Text and item location entries
▼
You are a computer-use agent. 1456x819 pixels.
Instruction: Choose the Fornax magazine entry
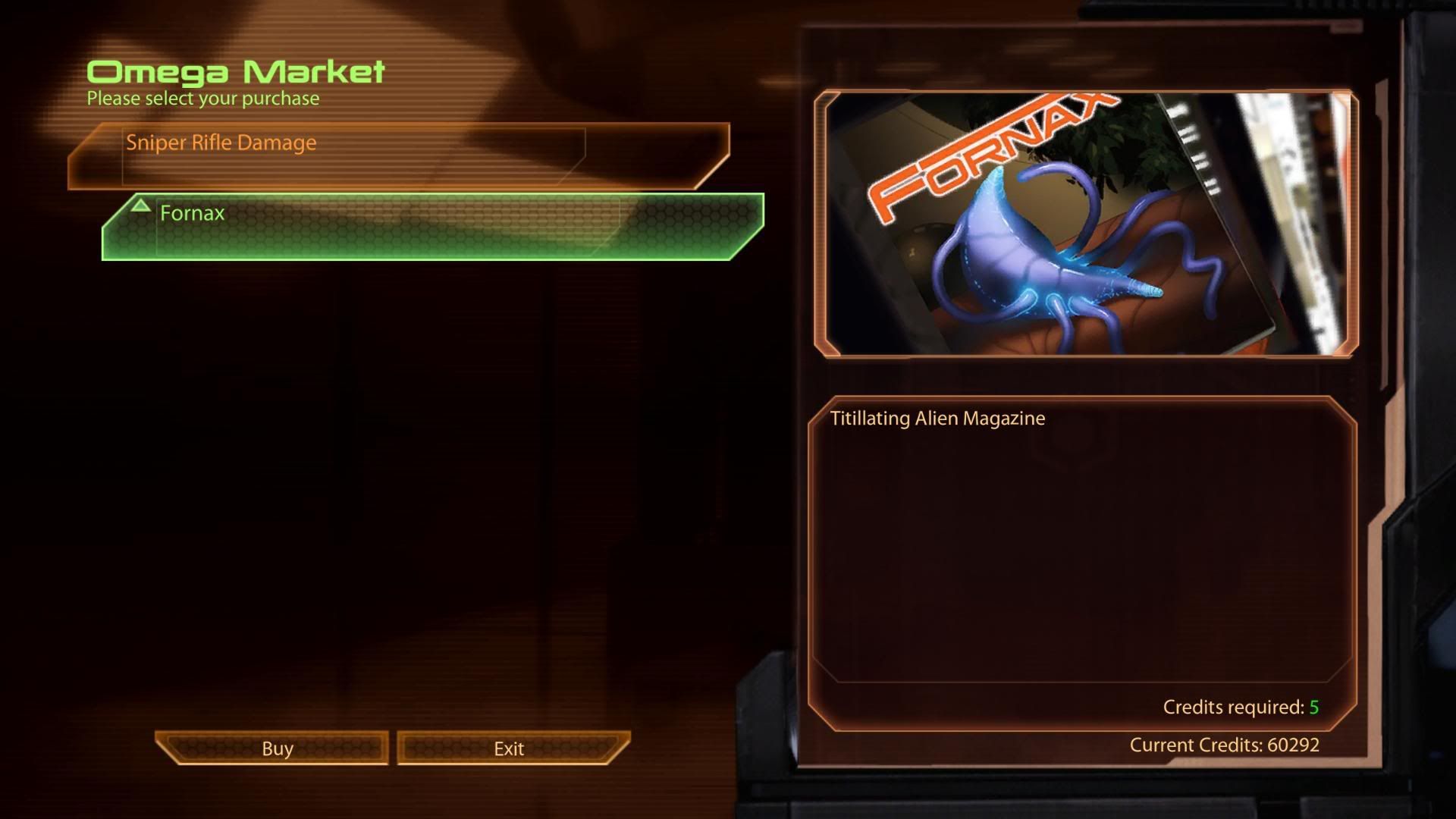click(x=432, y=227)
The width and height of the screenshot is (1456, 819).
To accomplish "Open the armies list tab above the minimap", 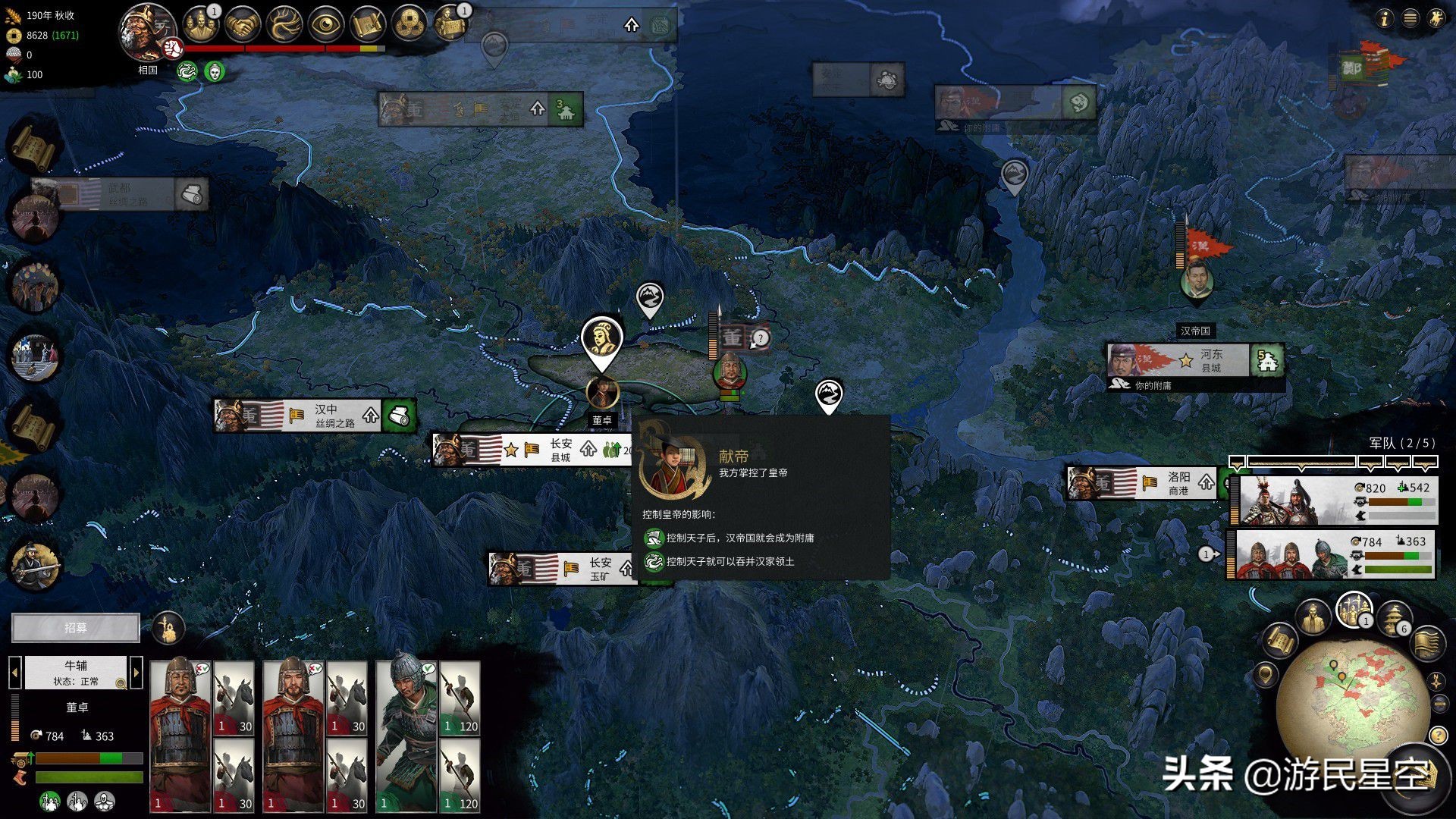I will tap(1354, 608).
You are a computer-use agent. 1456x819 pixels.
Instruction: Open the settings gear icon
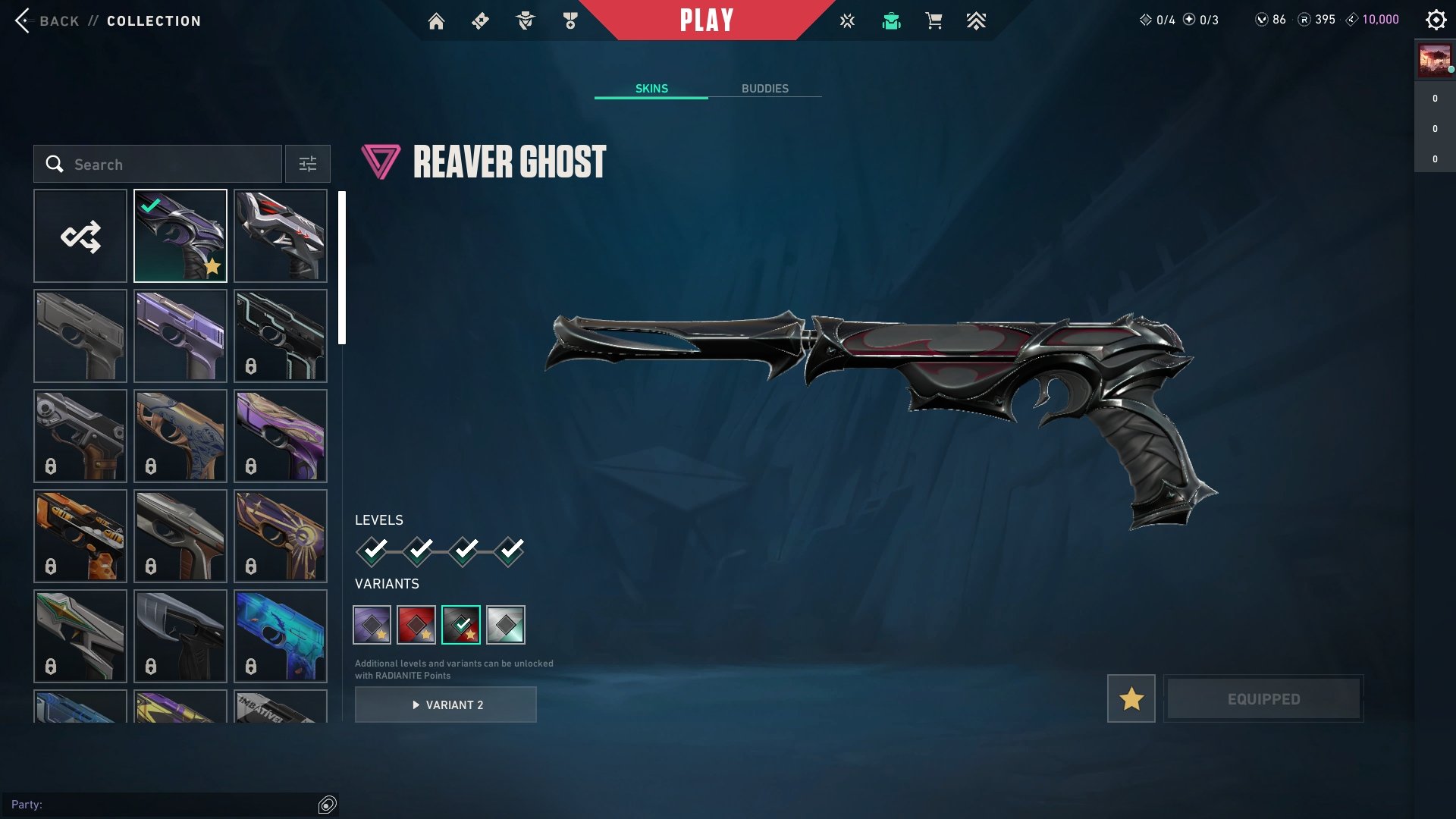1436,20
▲
**The exercise:** Which lines of the listing contain the string "Instruction", with case counting? Locate every such line and copy it.

**Result:**
Instruction: Choose the Fornax magazine entry
Instruction: Open the settings gear icon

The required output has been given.